Return exactly the lines from the "Where should I" line through the last line of the entries below. Include no pictures.

--------------------------------

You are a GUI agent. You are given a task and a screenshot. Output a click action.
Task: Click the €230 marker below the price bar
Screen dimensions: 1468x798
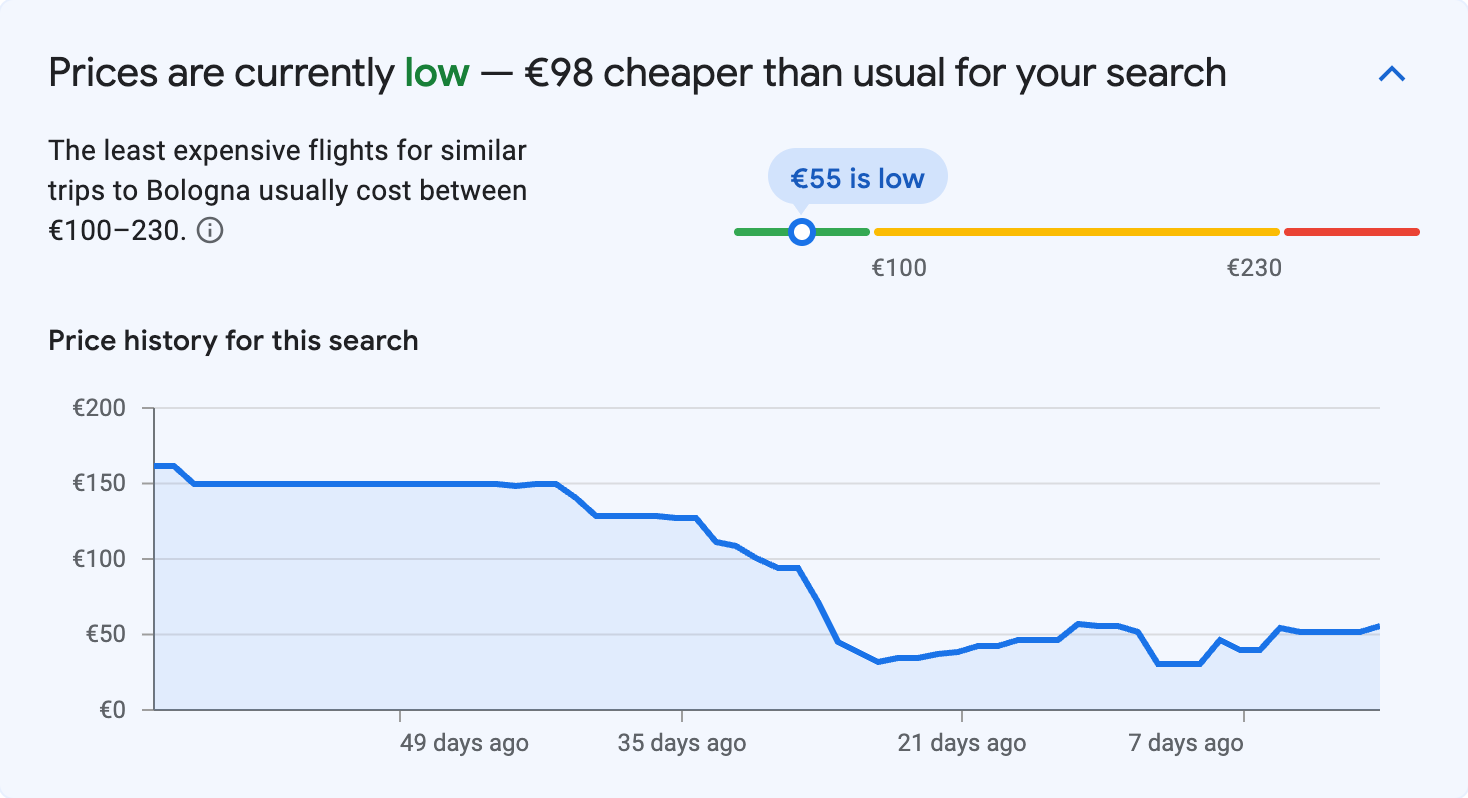coord(1255,267)
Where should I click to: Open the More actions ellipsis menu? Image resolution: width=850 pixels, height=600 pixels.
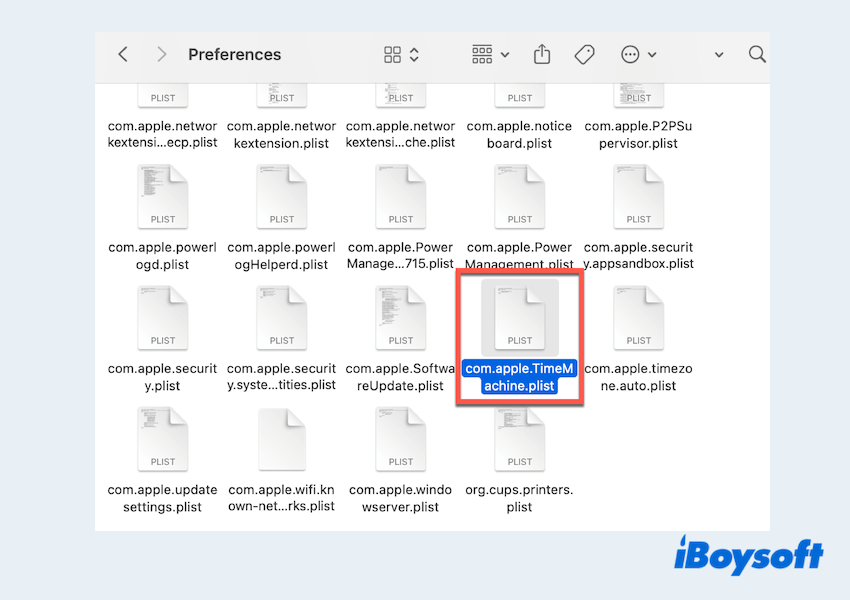click(x=638, y=55)
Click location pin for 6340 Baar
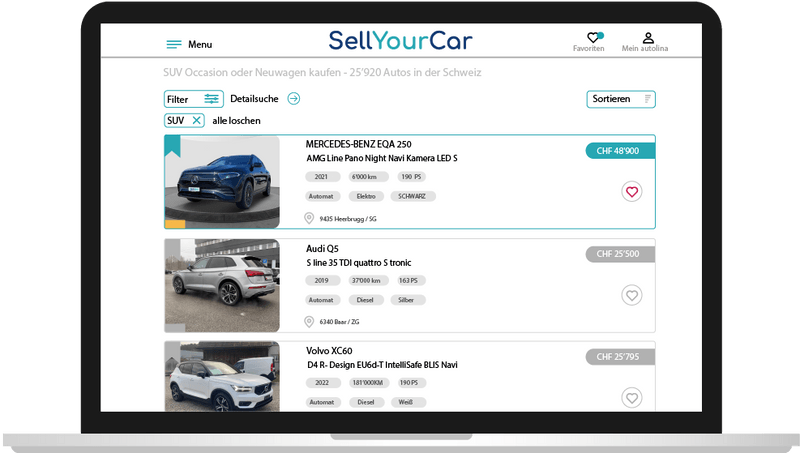The height and width of the screenshot is (453, 800). 310,321
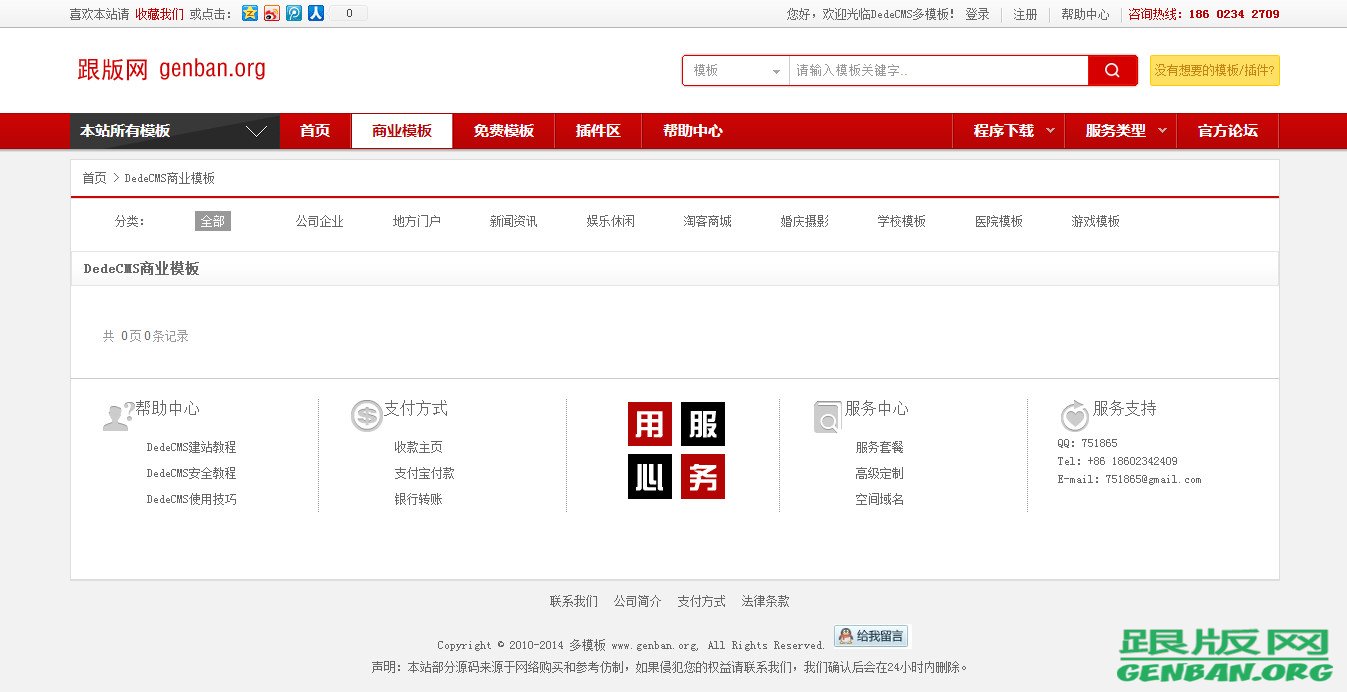
Task: Open the DedeCMS建站教程 link
Action: pos(191,447)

--------------------------------

_Answer to this task:_
Where should I click to: Open the More actions ellipsis menu? Image resolution: width=850 pixels, height=600 pixels.
click(x=638, y=55)
Click location pin for 6340 Baar
The height and width of the screenshot is (453, 800). 310,321
Task: Open the DedeCMS建站教程 link
Action: pos(191,447)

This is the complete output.